お知らせ

  • 2019/01/08
  • 学長推薦図書 その8
  • 8.バイオ(アルケオ)ロジーへの誘い
    
    デイヴィッド・ライク 著, 日向 やよい 訳
    「交雑する人類―古代DNAが解き明かす新サピエンス史」
    2018年7月 NHK出版発行
     
     実験室内は陽圧。室外からは限外濾過(ろか)された空気しか入りえない。これにより,髪の毛の太さの千分の一より大きな粒子はすべて除去される。研究者が在室していないときにはつねに,天井から紫外線が降り注いでいる。入室する研究者は,全身をクリーンスーツ,グローブ,フェイスマスクで覆われる。
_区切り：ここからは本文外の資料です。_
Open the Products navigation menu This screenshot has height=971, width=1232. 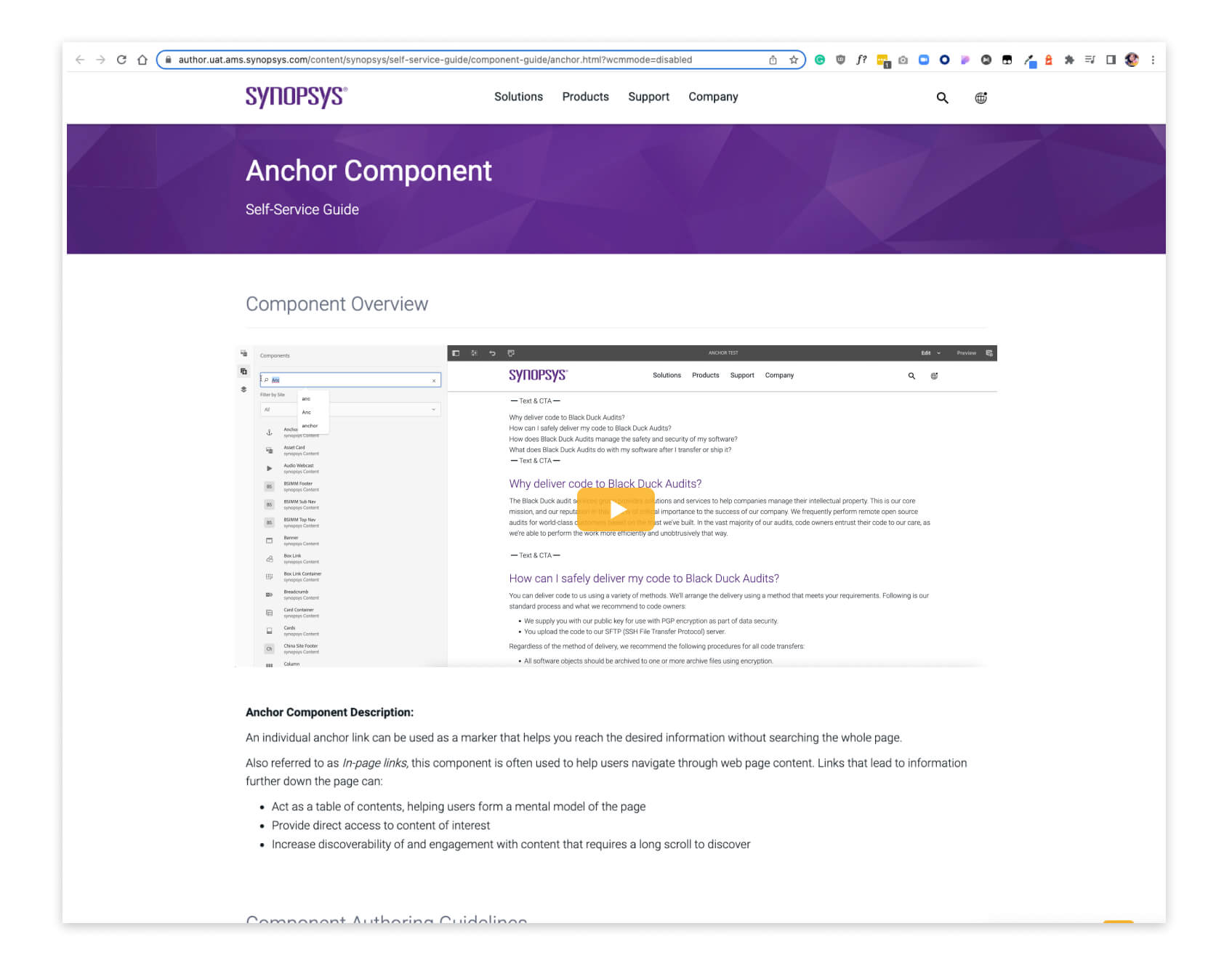pyautogui.click(x=585, y=97)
サンプルは,高エネルギー紫外線照射室を経たうえ,実験に供される。
     さて,この部屋の中で行われようとしている実験とは何であろうか?サンプルとは,一体何であろうか?マイクロチップの組立てでも,薬品の製造でもない。答えは,DNAの抽出。サンプルとは,古代人の骨である。このように厳重なクリーン環境で行うのは,なぜか?理由は,実験を行う人間をはじめとする現代の生物由来のDNAの混入を防ぐためである。骨に高エネルギー紫外線を照射するのは,なぜか?古代人の死後,骨にすみついたバクテリアや菌類に由来するDNAを破壊するためである。この後,この室内でドリルで骨に穴を開け,骨の芯から当の古代人のDNAを得るのである。
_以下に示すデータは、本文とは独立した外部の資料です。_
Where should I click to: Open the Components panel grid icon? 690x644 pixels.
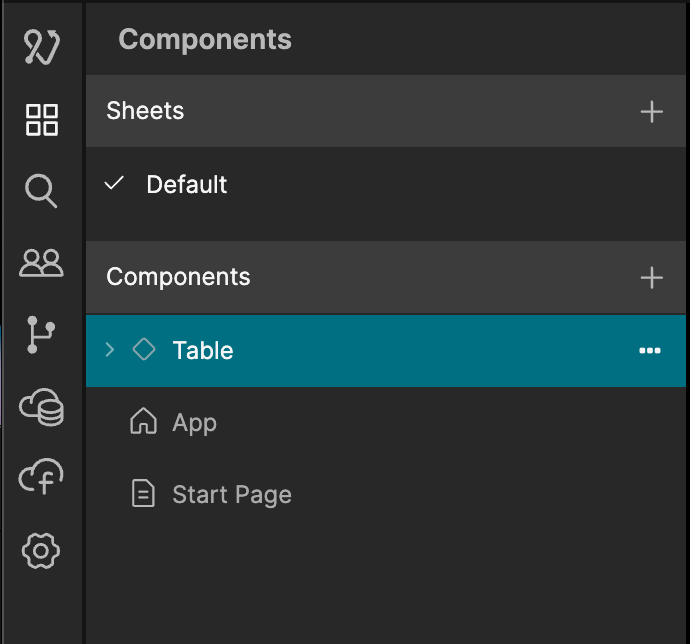pos(42,120)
     このようにして,ピュアな古代人ゲノムの抽出と配列決定,そして現生人類配列との比較が可能になった。
     ネアンデルタール人は,絶滅していたのではなかった。ネアンデルタール人とホモ・サピエンスの間に交雑があり,ネアンデルタール人のDNAの一部は,わたしたち東アジア人にも伝わっていることがわかった。かくして,古代人は,地中に冷たく眠る別種ではなく,体内に温かく共存する祖先となった。
     ライク博士と共同研究者の一連の仕事は,種が分かれては融合していたことを立証した。博士はこれを,ダーウィン的な枝分かれする「樹木」ではなく,「格子」にたとえた。古い材料から新しいコンセプトをひき出した点で,温故知新の好例といえよう。
    
    
    
    ハラルト・シュテンプテ 著,日高 敏隆・羽田 節子 訳
    「鼻行類―新しく発見された哺乳類の構造と生活」 
    2015年11月 初版第14刷 平凡社発行
    
     20世紀半ば近く,スウェーデン人のエイナール・ペテルスン・シェムトクヴィストが,ハイアイアイ群島という南海の孤島に漂着した。そこでは,フアハ・ハチと称する,ポリネシア系ユーロピドと考えられる小種族が生息し,独自の進化をとげた哺乳類―鼻行類と,平和裡に共存していた。
     鼻行類(Rhinogradents)は,特異に発達した単一または複数の鼻を使い,体を固定したり,歩いたり,跳んだり,補食したり,音を発したりする。プロメアンテ・デ・ブルラスの系統樹で,鼻行類は,24の属に分類されている。本書には,主要な鼻行類種に関して,構造と機能上の特徴が,12の図,15の図版,55の参考文献を用いて記されている。生物系以外の分野の読者も魅了されよう。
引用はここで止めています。